[What you have to do]
In the rows below, render everything from the line containing "Screen dimensions: 609x434" down through the last line of the rows, both ends included, as a JSON list of strings with one string per line. Omit blank lines.

* begin The records *

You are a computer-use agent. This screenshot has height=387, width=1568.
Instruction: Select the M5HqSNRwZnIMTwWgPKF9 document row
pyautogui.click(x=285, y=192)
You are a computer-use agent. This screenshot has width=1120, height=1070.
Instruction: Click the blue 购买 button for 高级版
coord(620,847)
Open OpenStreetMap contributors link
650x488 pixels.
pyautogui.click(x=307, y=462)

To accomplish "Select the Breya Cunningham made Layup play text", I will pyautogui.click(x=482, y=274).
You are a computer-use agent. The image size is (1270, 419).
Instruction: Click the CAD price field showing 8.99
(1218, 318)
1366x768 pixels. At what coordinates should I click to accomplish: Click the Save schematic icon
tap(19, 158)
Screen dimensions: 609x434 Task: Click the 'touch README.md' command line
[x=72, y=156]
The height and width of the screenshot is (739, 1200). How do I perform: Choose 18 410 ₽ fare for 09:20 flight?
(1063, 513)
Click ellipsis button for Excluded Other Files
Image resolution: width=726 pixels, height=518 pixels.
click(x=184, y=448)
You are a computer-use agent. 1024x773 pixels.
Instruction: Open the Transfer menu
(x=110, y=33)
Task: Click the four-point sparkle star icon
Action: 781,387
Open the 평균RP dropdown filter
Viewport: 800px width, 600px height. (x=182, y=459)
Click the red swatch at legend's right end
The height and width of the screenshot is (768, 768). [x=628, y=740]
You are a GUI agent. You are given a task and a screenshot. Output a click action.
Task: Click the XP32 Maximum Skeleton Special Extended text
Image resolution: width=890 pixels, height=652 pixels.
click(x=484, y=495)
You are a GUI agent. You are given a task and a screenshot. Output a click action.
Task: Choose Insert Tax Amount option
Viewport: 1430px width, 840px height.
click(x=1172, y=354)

* end The records *

[Response]
[
  "Screen dimensions: 609x434 Task: Click the 'touch README.md' command line",
  "[x=72, y=156]",
  "The height and width of the screenshot is (739, 1200). How do I perform: Choose 18 410 ₽ fare for 09:20 flight?",
  "(1063, 513)",
  "Click ellipsis button for Excluded Other Files",
  "Image resolution: width=726 pixels, height=518 pixels.",
  "click(x=184, y=448)",
  "You are a computer-use agent. 1024x773 pixels.",
  "Instruction: Open the Transfer menu",
  "(x=110, y=33)",
  "Task: Click the four-point sparkle star icon",
  "Action: 781,387",
  "Open the 평균RP dropdown filter",
  "Viewport: 800px width, 600px height. (x=182, y=459)",
  "Click the red swatch at legend's right end",
  "The height and width of the screenshot is (768, 768). [x=628, y=740]",
  "You are a GUI agent. You are given a task and a screenshot. Output a click action.",
  "Task: Click the XP32 Maximum Skeleton Special Extended text",
  "Image resolution: width=890 pixels, height=652 pixels.",
  "click(x=484, y=495)",
  "You are a GUI agent. You are given a task and a screenshot. Output a click action.",
  "Task: Choose Insert Tax Amount option",
  "Viewport: 1430px width, 840px height.",
  "click(x=1172, y=354)"
]